**EXTRACTED MATERIAL**.
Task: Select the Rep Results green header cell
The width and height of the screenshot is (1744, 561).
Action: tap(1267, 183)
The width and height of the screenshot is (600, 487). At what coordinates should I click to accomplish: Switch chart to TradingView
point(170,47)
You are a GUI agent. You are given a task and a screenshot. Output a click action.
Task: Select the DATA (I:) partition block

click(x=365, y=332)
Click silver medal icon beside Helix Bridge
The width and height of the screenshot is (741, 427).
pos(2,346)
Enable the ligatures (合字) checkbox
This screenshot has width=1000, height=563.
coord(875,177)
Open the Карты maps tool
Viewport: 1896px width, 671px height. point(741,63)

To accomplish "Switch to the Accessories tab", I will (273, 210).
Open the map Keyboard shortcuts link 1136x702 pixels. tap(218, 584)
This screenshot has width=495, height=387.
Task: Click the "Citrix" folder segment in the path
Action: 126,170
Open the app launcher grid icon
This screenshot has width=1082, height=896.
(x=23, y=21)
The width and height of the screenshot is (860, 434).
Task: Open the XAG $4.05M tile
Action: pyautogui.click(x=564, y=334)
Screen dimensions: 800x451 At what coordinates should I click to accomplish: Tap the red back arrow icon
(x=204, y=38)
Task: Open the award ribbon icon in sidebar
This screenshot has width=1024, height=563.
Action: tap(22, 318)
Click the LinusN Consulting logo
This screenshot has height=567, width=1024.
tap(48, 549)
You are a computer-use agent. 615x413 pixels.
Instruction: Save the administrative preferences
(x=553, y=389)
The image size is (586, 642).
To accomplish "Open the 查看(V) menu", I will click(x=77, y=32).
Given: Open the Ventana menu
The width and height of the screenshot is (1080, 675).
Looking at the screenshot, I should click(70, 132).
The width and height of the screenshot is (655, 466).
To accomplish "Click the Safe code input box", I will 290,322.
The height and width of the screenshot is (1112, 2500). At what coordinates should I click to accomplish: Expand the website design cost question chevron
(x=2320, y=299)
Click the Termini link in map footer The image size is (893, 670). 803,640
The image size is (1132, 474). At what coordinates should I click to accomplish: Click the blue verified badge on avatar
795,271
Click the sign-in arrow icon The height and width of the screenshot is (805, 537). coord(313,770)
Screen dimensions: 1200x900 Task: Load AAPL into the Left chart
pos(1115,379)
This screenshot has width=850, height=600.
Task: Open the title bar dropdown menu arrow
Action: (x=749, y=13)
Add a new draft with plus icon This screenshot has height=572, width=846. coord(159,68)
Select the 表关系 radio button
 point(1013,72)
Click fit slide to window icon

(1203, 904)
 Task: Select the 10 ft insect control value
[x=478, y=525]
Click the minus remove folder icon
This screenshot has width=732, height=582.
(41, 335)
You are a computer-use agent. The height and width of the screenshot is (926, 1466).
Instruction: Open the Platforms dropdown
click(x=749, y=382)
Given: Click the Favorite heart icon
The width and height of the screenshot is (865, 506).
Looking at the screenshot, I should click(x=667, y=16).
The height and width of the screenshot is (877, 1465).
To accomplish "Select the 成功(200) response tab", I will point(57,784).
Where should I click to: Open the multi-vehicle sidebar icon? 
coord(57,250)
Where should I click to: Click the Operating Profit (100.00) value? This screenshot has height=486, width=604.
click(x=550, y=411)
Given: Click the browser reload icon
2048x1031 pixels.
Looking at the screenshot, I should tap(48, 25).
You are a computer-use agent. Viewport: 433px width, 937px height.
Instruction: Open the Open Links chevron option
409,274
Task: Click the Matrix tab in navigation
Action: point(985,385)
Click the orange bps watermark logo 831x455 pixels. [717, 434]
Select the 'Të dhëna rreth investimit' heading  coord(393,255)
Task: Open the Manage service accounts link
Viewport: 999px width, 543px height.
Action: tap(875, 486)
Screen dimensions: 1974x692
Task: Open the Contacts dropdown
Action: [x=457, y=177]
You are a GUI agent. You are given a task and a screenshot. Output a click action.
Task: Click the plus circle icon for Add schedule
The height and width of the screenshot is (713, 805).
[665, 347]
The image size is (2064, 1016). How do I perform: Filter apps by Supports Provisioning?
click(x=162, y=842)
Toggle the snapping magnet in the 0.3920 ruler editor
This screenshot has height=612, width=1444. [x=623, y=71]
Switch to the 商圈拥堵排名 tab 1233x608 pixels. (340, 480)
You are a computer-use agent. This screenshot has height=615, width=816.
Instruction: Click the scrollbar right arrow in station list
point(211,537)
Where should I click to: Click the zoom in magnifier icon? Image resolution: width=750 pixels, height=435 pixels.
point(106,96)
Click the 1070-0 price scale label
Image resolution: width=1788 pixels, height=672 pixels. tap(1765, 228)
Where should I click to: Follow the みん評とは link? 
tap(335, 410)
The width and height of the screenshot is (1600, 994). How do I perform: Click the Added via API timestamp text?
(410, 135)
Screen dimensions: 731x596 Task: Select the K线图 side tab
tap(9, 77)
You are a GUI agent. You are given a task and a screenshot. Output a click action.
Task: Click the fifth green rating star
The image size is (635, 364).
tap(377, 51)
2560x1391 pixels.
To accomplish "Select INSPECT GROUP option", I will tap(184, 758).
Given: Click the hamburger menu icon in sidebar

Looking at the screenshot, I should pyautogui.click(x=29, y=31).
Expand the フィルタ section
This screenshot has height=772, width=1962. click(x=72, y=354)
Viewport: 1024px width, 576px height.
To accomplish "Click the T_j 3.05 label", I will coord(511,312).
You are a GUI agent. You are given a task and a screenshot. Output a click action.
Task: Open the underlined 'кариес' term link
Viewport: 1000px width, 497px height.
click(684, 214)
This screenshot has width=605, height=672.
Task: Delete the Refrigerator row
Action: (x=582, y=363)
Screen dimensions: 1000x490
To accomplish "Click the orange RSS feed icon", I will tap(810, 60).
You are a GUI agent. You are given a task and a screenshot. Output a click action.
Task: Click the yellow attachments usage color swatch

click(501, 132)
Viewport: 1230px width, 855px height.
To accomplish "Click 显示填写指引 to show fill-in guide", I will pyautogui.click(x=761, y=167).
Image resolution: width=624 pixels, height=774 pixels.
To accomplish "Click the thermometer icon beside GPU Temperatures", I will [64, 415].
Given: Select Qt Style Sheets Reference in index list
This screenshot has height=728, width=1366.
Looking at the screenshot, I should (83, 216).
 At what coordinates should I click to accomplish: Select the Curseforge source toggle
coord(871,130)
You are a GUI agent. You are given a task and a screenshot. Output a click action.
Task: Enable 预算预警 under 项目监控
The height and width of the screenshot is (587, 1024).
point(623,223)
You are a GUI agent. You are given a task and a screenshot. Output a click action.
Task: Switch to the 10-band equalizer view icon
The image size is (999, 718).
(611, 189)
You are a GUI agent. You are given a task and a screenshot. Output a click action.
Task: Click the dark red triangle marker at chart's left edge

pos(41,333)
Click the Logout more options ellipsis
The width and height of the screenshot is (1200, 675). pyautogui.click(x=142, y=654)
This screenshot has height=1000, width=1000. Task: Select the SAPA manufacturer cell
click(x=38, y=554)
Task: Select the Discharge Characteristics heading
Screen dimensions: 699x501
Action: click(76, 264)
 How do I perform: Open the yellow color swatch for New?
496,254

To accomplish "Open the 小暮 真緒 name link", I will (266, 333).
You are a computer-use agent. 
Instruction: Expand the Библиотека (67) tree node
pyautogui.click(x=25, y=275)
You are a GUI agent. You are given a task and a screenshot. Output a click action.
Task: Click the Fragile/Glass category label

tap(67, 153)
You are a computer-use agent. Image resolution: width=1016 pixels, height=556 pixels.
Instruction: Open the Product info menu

**EXERCISE**. Return the entries exactly through the "Given: Open the Ventana menu" line.

**THE ANSWER**.
Task: Select the Rep Results green header cell
The width and height of the screenshot is (1744, 561).
Action: tap(1267, 183)
The width and height of the screenshot is (600, 487). At what coordinates should I click to accomplish: Switch chart to TradingView
point(170,47)
You are a GUI agent. You are given a task and a screenshot. Output a click action.
Task: Select the DATA (I:) partition block

click(x=365, y=332)
Click silver medal icon beside Helix Bridge
The width and height of the screenshot is (741, 427).
pos(2,346)
Enable the ligatures (合字) checkbox
This screenshot has width=1000, height=563.
coord(875,177)
Open the Карты maps tool
Viewport: 1896px width, 671px height. point(741,63)

To accomplish "Switch to the Accessories tab", I will (273, 210).
Open the map Keyboard shortcuts link 1136x702 pixels. tap(218, 584)
This screenshot has width=495, height=387.
Task: Click the "Citrix" folder segment in the path
Action: 126,170
Open the app launcher grid icon
This screenshot has width=1082, height=896.
(x=23, y=21)
The width and height of the screenshot is (860, 434).
Task: Open the XAG $4.05M tile
Action: pyautogui.click(x=564, y=334)
Screen dimensions: 800x451 At what coordinates should I click to accomplish: Tap the red back arrow icon
(x=204, y=38)
Task: Open the award ribbon icon in sidebar
This screenshot has width=1024, height=563.
Action: tap(22, 318)
Click the LinusN Consulting logo
This screenshot has height=567, width=1024.
tap(48, 549)
You are a computer-use agent. 615x413 pixels.
Instruction: Save the administrative preferences
(x=553, y=389)
The image size is (586, 642).
To accomplish "Open the 查看(V) menu", I will click(x=77, y=32).
Given: Open the Ventana menu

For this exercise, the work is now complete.